Another question, can you post the router details and results of some relevant tests before/after the change?

1 Like

The tcp rmem values look wrong to my eye. NOTE: the values are in bytes and linux will double what you enter e.g. 65535 is actually 131072.

Other things you can do:

  • elevate the CPU frequency to reduce latency (like Linksys did putting the CPU at max)
  • build a preemptive kernel (like Linksys did)
  • build an idle tickless (OpenWrt default) kernel at 500 Hz (like Linksys did but they use 1000 Hz)
  • enable and use BBR congestion control as default

Also: be careful about the keepalive because it can easily be used as a DDoS vector.

https://www.kernel.org/doc/Documentation/networking/nf_conntrack-sysctl.txt

nf_conntrack_buckets - INTEGER
	Size of hash table. If not specified as parameter during module
	loading, the default size is calculated by dividing total memory
	by 16384 to determine the number of buckets but the hash table will
	never have fewer than 32 and limited to 16384 buckets. For systems
	with more than 4GB of memory it will be 65536 buckets.
	This sysctl is only writeable in the initial net namespace.

On Systems with a total memory between 256 MB and < 4 GB
this setting will default to the max value of 16384.

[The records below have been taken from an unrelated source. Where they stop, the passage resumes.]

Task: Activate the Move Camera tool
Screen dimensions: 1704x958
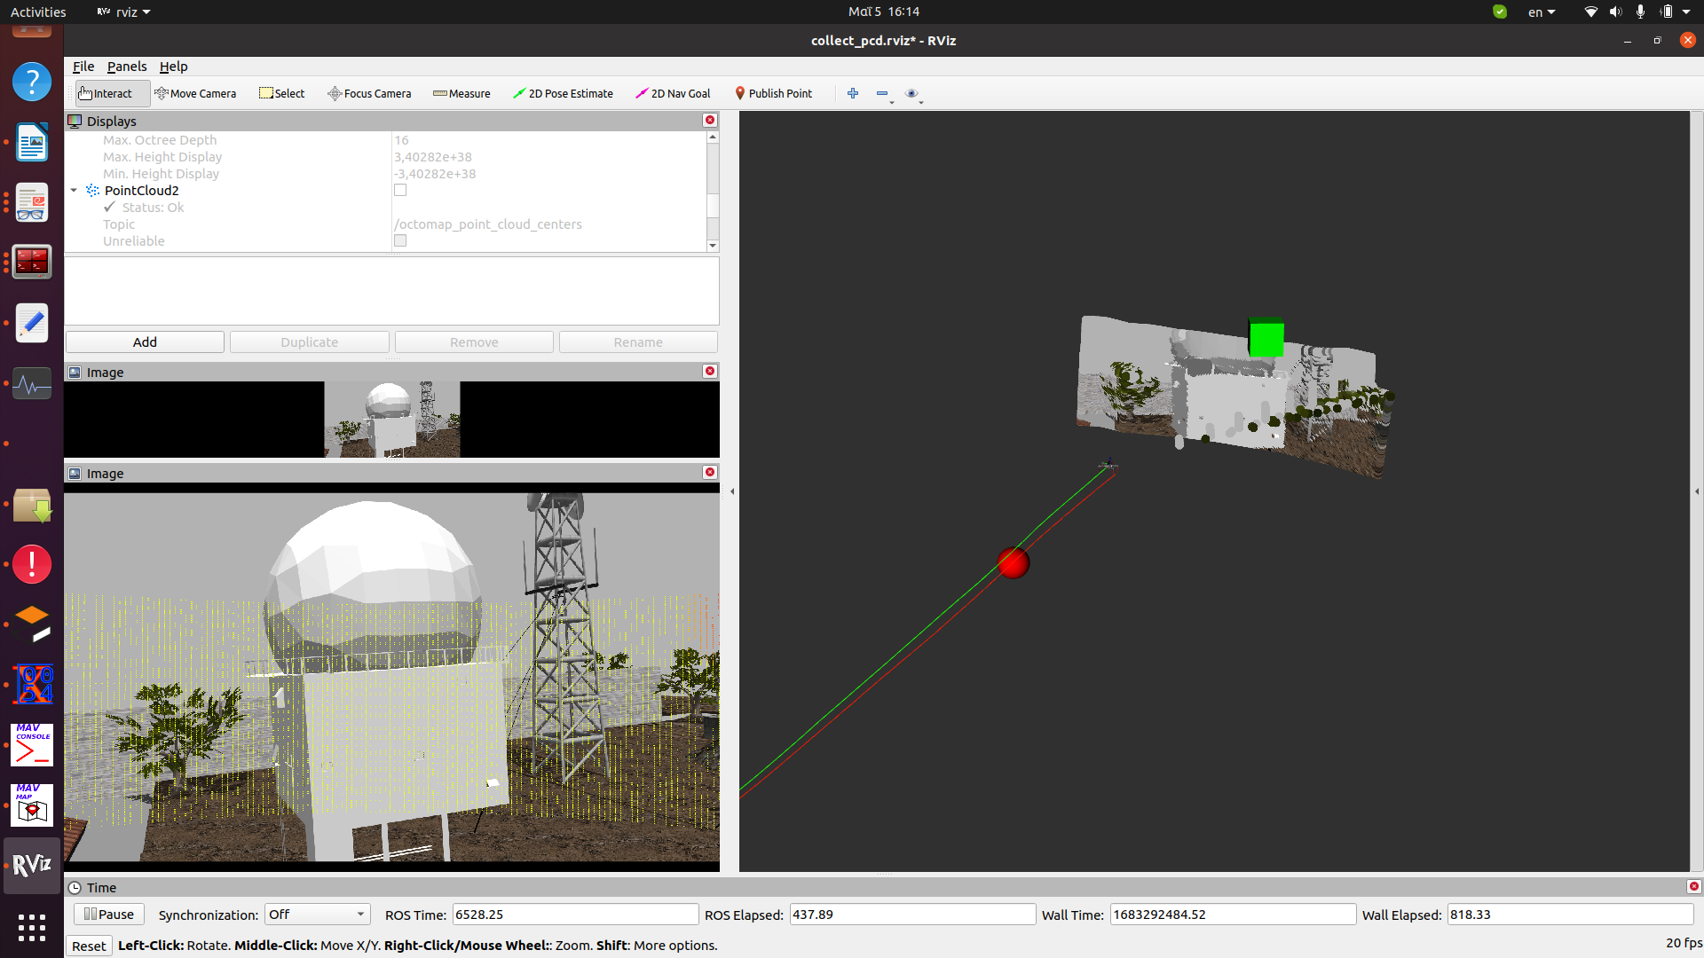Action: 195,93
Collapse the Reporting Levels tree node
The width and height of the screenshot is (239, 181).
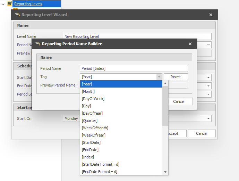pos(3,4)
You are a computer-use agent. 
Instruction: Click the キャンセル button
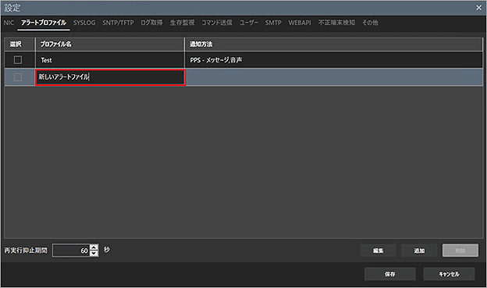pos(449,274)
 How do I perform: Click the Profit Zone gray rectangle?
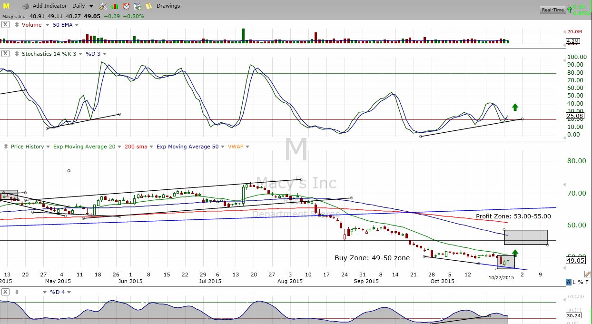coord(525,237)
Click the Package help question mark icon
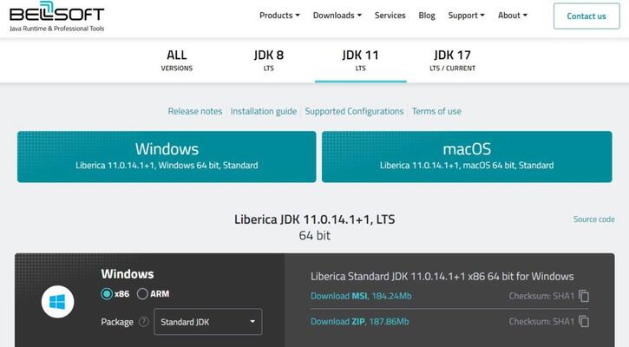This screenshot has width=629, height=347. [x=144, y=322]
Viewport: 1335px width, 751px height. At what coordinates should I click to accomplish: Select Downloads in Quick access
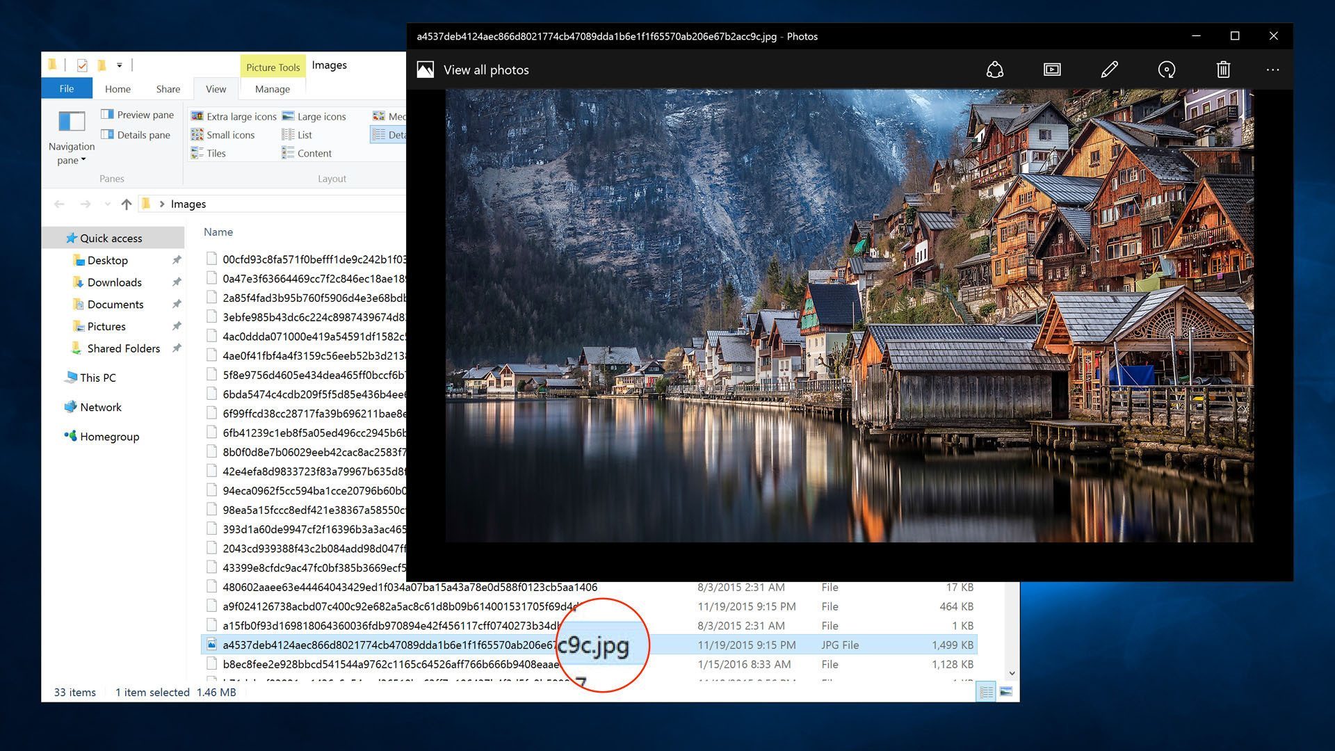click(x=114, y=282)
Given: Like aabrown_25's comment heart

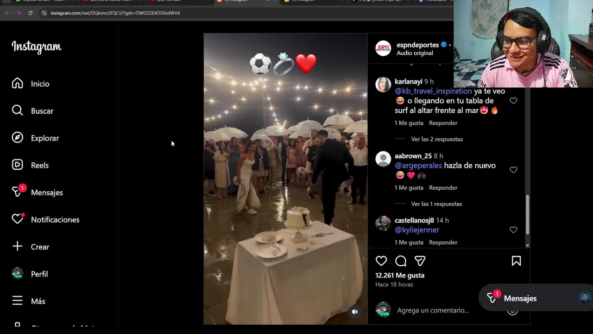Looking at the screenshot, I should 513,170.
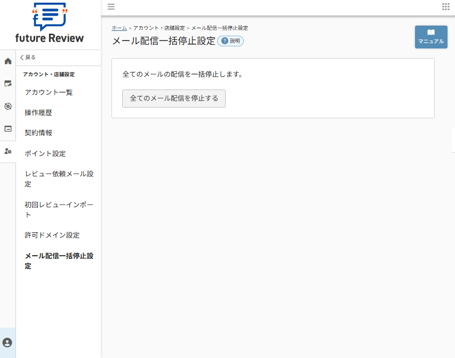Select 契約情報 from the sidebar
Screen dimensions: 455x358
39,133
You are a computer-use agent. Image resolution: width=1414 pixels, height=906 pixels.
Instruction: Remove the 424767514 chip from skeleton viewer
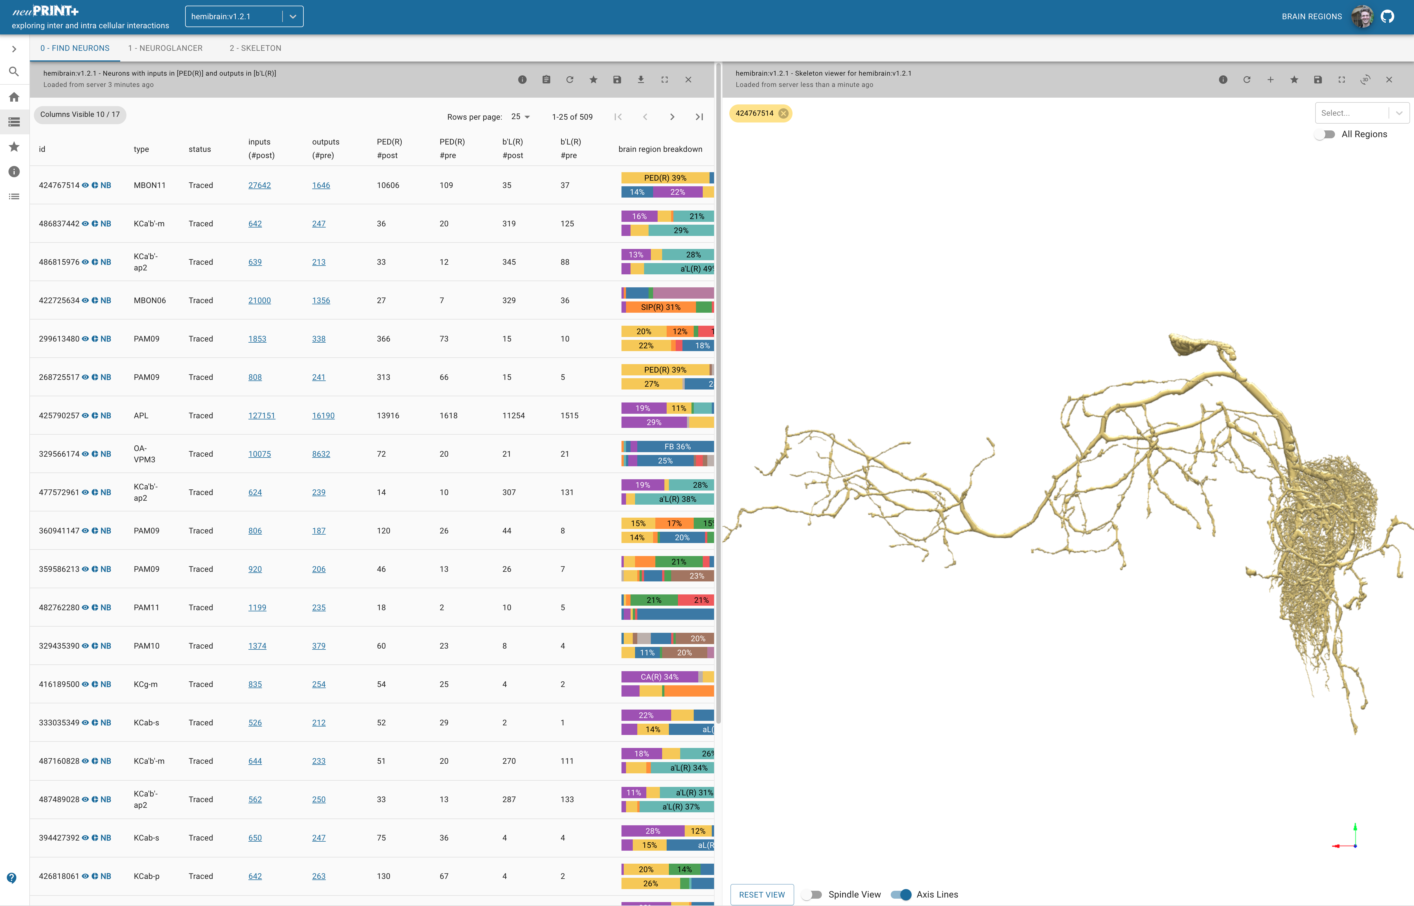[x=783, y=114]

nf_conntrack_max - INTEGER
	Size of connection tracking table.  Default value is
	nf_conntrack_buckets value * 4.

16384 * 4 = 65536

But is it actually useful to have such a high limit? I don't know.
For a small network maybe not.

Config with some more aggressive timeouts:

net.netfilter.nf_conntrack_acct=1
net.netfilter.nf_conntrack_checksum = 0
net.netfilter.nf_conntrack_timestamp = 0
net.netfilter.nf_conntrack_tcp_loose = 1
net.netfilter.nf_conntrack_buckets = 16384
net.netfilter.nf_conntrack_expect_max = 64
net.netfilter.nf_conntrack_max = 65536
net.netfilter.nf_conntrack_generic_timeout = 600
net.netfilter.nf_conntrack_tcp_timeout_established = 86400
net.netfilter.nf_conntrack_tcp_timeout_close = 10
net.netfilter.nf_conntrack_tcp_timeout_close_wait = 10
net.netfilter.nf_conntrack_tcp_timeout_fin_wait = 10
net.netfilter.nf_conntrack_tcp_timeout_last_ack = 10
net.netfilter.nf_conntrack_tcp_timeout_time_wait = 10
net.netfilter.nf_conntrack_tcp_timeout_syn_recv = 5
net.netfilter.nf_conntrack_tcp_timeout_syn_sent = 5
net.netfilter.nf_conntrack_udp_timeout = 10
net.netfilter.nf_conntrack_udp_timeout_stream = 180
net.netfilter.nf_conntrack_gre_timeout = 10
net.netfilter.nf_conntrack_gre_timeout_stream =180
net.netfilter.nf_conntrack_icmp_timeout = 10
net.netfilter.nf_conntrack_icmpv6_timeout = 10

And for the *rmem, *wmen settings, I think that depends on connection speed at max rtt?
1Gbps Connection over a worst case 100ms link would need a ~12 MByte buffer.
I hope, I calculated that correctly :thinking::joy:

And the tcp.*mem settings actually doesn't override the core.*mem settings?

1 Like

Quick sidenote:

The netfilter/conntrack settings seem relevant for a router*, but the net.ipv4.tcp* paramters should only affect TCP connections terminating on the router itself, which will only affect things like OpenVPN/wireguard traffic terminating on the router, http/ftp services offered from the router or if a proxy like squid is used, for normal routing/NAT/firewalling they will have next to no effect on performance.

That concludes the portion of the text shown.